Kaveh Khoshnood, PhD

the Department of Epidemiology and Public Health, Yale University School of Medicine

Tom Stopka, MHS

Hispanic Health Council in Hartford

Susan Shaw, MA, ABD

Claudia Santelices, MA, ABD

Hispanic Health Council

Merrill Singer, PhD

Hispanic Health Council; SAUD project

The criminalization of behaviors such as the ingestion of certain mood-altering drugs creates ethical dilemmas for researchers studying those behaviors. The Syringe Access, Use, and Discard (SAUD) project is designed to uncover microcontextual factors that influence HIV and hepatitis risk behaviors of injection drug users.

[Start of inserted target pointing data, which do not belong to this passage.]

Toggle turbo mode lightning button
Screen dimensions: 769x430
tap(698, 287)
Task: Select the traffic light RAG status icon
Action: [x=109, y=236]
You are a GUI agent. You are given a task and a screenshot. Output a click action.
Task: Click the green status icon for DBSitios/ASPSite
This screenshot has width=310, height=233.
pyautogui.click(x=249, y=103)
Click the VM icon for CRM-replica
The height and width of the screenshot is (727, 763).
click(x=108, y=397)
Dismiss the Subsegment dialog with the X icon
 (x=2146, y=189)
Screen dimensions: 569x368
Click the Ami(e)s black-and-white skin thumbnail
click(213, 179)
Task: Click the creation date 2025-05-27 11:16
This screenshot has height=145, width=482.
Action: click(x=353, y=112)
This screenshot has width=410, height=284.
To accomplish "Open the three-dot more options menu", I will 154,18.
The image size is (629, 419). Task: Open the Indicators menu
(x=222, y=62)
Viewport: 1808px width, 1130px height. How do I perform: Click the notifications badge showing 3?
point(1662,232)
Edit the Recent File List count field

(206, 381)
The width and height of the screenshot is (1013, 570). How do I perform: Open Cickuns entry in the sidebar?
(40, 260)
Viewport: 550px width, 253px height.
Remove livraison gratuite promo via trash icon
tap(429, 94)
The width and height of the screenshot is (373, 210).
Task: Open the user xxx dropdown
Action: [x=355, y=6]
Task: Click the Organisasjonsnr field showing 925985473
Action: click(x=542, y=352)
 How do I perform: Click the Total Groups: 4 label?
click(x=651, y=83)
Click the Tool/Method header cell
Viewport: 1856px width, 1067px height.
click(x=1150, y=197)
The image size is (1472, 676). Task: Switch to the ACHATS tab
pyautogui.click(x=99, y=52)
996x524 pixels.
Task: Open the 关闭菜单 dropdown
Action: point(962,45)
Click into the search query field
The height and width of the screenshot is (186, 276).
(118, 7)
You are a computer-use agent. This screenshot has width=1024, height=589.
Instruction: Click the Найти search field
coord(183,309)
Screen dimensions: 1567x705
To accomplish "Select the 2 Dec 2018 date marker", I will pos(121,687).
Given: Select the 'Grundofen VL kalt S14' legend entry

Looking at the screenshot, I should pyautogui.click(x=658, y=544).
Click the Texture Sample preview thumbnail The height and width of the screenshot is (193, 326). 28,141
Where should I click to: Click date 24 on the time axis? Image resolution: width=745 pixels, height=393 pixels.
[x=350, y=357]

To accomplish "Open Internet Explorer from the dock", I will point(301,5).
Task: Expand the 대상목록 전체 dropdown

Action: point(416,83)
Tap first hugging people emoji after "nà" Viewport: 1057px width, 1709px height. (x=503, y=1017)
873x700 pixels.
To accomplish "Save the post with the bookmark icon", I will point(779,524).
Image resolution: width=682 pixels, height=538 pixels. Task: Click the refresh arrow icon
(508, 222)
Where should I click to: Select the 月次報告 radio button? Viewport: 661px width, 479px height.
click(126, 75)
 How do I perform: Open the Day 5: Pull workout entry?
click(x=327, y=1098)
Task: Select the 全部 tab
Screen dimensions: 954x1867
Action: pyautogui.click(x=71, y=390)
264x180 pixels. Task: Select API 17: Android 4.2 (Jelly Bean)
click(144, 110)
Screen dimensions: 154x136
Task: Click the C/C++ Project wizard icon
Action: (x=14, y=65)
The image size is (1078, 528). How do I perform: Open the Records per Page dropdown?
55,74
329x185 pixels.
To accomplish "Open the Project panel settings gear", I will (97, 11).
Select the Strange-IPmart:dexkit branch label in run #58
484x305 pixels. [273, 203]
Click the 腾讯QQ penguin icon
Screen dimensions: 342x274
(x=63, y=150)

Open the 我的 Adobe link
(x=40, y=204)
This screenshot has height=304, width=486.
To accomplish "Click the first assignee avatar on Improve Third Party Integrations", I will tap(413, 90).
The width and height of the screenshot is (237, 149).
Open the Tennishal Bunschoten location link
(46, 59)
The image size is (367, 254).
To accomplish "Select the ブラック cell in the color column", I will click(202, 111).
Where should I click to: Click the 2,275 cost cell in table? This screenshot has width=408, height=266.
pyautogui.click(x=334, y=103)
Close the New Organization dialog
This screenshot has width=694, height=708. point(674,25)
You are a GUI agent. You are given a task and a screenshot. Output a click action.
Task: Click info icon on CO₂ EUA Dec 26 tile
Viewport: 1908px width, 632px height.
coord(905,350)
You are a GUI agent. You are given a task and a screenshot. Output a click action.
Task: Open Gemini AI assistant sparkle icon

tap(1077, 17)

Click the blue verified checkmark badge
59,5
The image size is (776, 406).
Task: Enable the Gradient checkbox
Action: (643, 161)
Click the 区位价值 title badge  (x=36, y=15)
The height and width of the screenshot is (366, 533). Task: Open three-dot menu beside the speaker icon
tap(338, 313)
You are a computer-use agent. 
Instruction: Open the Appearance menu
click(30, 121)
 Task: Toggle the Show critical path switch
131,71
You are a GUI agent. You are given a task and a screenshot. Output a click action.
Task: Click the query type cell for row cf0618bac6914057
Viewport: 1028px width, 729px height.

The article presents seven ethical dilemmas encountered using ethnographic methods: issues involving syringe replacement at injection locales, risks of participants’ arrest, potential disruptions in participants’ supply routes, risks of research staff arrest, threats to the protection of confidentiality, issues surrounding informed consent in working with addicts, and the confiscation of potentially incriminating information by police. The article concludes with a discussion of the limitations of traditional ethical frameworks, such as utilitarianism, for resolving these dilemmas and recommends instead improving public health professionals’capacity for practical reasoning (phronesis) through the greater use of case studies in public health curricula.